After punching and validation, the data were passed through a series of processing and adjustment programmes, the results of which were checked manually. The end result of these adjustments was a column vector of commodity purchases for each establishment. After further manual checking, the column of the sample of absorptions were scaled up to obtain an estimated total Absorption column for each sector. By a similar process sales data were scaled up to create a Make matrix. The Absorption and Make matrices formed the basic elements for the construction of the final input-output tables.
Although mechanical procedures such as RAS could have been used to balance the tables, most of the reconciliation was accomplished by a lengthy process of checking estimates from the original data sources, often on a cell-by-cell basis.
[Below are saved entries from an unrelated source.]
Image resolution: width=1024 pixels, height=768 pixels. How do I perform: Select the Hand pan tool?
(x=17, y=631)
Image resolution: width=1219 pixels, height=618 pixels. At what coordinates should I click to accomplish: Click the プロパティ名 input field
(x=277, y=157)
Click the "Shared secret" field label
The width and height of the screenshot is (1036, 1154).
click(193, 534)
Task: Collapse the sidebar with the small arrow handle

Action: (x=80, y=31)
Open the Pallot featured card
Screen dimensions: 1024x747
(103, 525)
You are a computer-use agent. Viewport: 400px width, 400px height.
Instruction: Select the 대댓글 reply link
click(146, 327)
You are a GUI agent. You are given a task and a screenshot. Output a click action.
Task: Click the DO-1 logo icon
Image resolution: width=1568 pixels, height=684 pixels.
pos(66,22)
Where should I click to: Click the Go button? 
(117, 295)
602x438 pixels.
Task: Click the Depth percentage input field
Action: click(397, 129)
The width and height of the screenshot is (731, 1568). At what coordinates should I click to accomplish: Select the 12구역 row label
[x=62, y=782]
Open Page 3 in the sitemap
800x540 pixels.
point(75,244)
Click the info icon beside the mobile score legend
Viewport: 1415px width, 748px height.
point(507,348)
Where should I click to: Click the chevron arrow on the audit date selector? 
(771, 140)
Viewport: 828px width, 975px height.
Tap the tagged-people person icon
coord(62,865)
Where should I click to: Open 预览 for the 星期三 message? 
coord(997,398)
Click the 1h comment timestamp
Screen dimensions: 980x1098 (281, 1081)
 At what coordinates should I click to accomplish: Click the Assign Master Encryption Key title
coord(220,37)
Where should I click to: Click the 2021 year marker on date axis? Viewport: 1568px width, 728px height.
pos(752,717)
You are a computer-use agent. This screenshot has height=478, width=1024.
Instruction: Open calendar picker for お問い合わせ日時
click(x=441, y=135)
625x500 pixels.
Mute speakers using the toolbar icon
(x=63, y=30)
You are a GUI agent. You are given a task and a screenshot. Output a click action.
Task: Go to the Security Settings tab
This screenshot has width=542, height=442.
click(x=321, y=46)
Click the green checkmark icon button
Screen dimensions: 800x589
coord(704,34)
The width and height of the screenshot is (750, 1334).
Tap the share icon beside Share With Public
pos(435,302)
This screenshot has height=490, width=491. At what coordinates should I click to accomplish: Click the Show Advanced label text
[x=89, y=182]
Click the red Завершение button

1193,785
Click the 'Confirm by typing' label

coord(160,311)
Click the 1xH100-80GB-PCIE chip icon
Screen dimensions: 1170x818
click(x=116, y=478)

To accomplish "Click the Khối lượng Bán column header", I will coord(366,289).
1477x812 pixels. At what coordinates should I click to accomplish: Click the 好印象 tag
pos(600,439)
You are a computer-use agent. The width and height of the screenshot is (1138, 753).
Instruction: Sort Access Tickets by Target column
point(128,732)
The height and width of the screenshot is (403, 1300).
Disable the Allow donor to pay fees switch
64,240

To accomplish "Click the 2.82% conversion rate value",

This manual reconciliation involved a team effort in five iterative stages over three months; it entailed changes in the interindustry flows, final demands, imports and commodity outputs. By the fifth round of balancing, almost all deviations had been reduced to 5% or less. The final stage of balancing was then completed by the RAS method.
In order to construct symmetrical tables, i.e. industry to industry and commodity to commodity, it was necessary to make assumptions about the distribution pattern of secondary products. Sometimes it was evident that in particular cases the application of a general assumption would be inappropriate, so in these cases adjustments were made manually.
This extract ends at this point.